* _Rows showing where targets appear_

··········

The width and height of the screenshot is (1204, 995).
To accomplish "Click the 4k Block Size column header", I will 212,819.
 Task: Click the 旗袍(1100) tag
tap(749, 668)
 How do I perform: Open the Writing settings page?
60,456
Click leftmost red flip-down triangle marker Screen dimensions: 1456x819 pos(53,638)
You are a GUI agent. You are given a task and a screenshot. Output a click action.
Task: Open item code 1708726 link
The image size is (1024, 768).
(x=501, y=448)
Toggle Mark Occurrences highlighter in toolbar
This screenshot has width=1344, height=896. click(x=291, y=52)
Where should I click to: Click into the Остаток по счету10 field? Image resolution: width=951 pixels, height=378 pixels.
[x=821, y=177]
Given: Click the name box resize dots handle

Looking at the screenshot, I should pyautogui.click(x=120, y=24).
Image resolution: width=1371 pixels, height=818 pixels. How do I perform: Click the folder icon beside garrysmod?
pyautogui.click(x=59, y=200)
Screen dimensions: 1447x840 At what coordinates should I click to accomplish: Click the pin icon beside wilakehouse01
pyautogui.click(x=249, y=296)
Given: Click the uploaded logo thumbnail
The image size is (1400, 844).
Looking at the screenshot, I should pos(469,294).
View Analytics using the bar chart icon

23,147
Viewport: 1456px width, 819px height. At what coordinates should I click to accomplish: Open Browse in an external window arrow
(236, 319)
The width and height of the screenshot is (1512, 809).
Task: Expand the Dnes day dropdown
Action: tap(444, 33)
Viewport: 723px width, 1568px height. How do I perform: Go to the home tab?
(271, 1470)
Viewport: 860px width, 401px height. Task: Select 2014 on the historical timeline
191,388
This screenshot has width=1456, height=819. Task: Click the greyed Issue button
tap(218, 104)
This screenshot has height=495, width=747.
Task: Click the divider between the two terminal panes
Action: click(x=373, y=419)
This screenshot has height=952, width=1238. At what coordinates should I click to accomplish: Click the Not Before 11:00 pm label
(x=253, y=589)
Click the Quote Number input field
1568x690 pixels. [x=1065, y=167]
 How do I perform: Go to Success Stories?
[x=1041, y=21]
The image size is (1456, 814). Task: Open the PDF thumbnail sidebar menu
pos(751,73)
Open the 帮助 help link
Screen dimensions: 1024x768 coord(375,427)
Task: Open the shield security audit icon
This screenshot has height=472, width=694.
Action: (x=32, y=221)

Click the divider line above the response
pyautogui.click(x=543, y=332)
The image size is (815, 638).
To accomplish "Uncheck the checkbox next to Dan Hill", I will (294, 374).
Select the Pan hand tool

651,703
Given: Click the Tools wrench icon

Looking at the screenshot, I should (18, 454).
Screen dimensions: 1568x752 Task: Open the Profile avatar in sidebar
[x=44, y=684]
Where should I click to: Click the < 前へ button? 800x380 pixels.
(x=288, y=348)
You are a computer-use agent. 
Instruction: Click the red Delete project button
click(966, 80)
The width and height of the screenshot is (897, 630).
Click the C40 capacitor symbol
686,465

··········

* _WRITTEN PROBLEM_
Rewrite all the items above so that every "How do I perform" becomes "How do I carry out", keeping everything else the same.

* _EXERCISE RESPONSE_
The width and height of the screenshot is (1204, 995).
To accomplish "Click the 4k Block Size column header", I will 212,819.
 Task: Click the 旗袍(1100) tag
tap(749, 668)
 How do I carry out: Open the Writing settings page?
60,456
Click leftmost red flip-down triangle marker Screen dimensions: 1456x819 pos(53,638)
You are a GUI agent. You are given a task and a screenshot. Output a click action.
Task: Open item code 1708726 link
The image size is (1024, 768).
(x=501, y=448)
Toggle Mark Occurrences highlighter in toolbar
This screenshot has width=1344, height=896. click(x=291, y=52)
Where should I click to: Click into the Остаток по счету10 field? Image resolution: width=951 pixels, height=378 pixels.
[x=821, y=177]
Given: Click the name box resize dots handle

Looking at the screenshot, I should pyautogui.click(x=120, y=24).
Image resolution: width=1371 pixels, height=818 pixels. How do I carry out: Click the folder icon beside garrysmod?
pyautogui.click(x=59, y=200)
Screen dimensions: 1447x840 At what coordinates should I click to accomplish: Click the pin icon beside wilakehouse01
pyautogui.click(x=249, y=296)
Given: Click the uploaded logo thumbnail
The image size is (1400, 844).
Looking at the screenshot, I should pos(469,294).
View Analytics using the bar chart icon

23,147
Viewport: 1456px width, 819px height. At what coordinates should I click to accomplish: Open Browse in an external window arrow
(236, 319)
The width and height of the screenshot is (1512, 809).
Task: Expand the Dnes day dropdown
Action: tap(444, 33)
Viewport: 723px width, 1568px height. How do I carry out: Go to the home tab?
(271, 1470)
Viewport: 860px width, 401px height. Task: Select 2014 on the historical timeline
191,388
This screenshot has width=1456, height=819. Task: Click the greyed Issue button
tap(218, 104)
This screenshot has height=495, width=747.
Task: Click the divider between the two terminal panes
Action: click(x=373, y=419)
This screenshot has height=952, width=1238. At what coordinates should I click to accomplish: Click the Not Before 11:00 pm label
(x=253, y=589)
Click the Quote Number input field
1568x690 pixels. [x=1065, y=167]
 How do I carry out: Go to Success Stories?
[x=1041, y=21]
The image size is (1456, 814). Task: Open the PDF thumbnail sidebar menu
pos(751,73)
Open the 帮助 help link
Screen dimensions: 1024x768 coord(375,427)
Task: Open the shield security audit icon
This screenshot has height=472, width=694.
Action: (x=32, y=221)

Click the divider line above the response
pyautogui.click(x=543, y=332)
The image size is (815, 638).
To accomplish "Uncheck the checkbox next to Dan Hill", I will (294, 374).
Select the Pan hand tool

651,703
Given: Click the Tools wrench icon

Looking at the screenshot, I should (18, 454).
Screen dimensions: 1568x752 Task: Open the Profile avatar in sidebar
[x=44, y=684]
Where should I click to: Click the < 前へ button? 800x380 pixels.
(x=288, y=348)
You are a computer-use agent. 
Instruction: Click the red Delete project button
click(966, 80)
The width and height of the screenshot is (897, 630).
Click the C40 capacitor symbol
686,465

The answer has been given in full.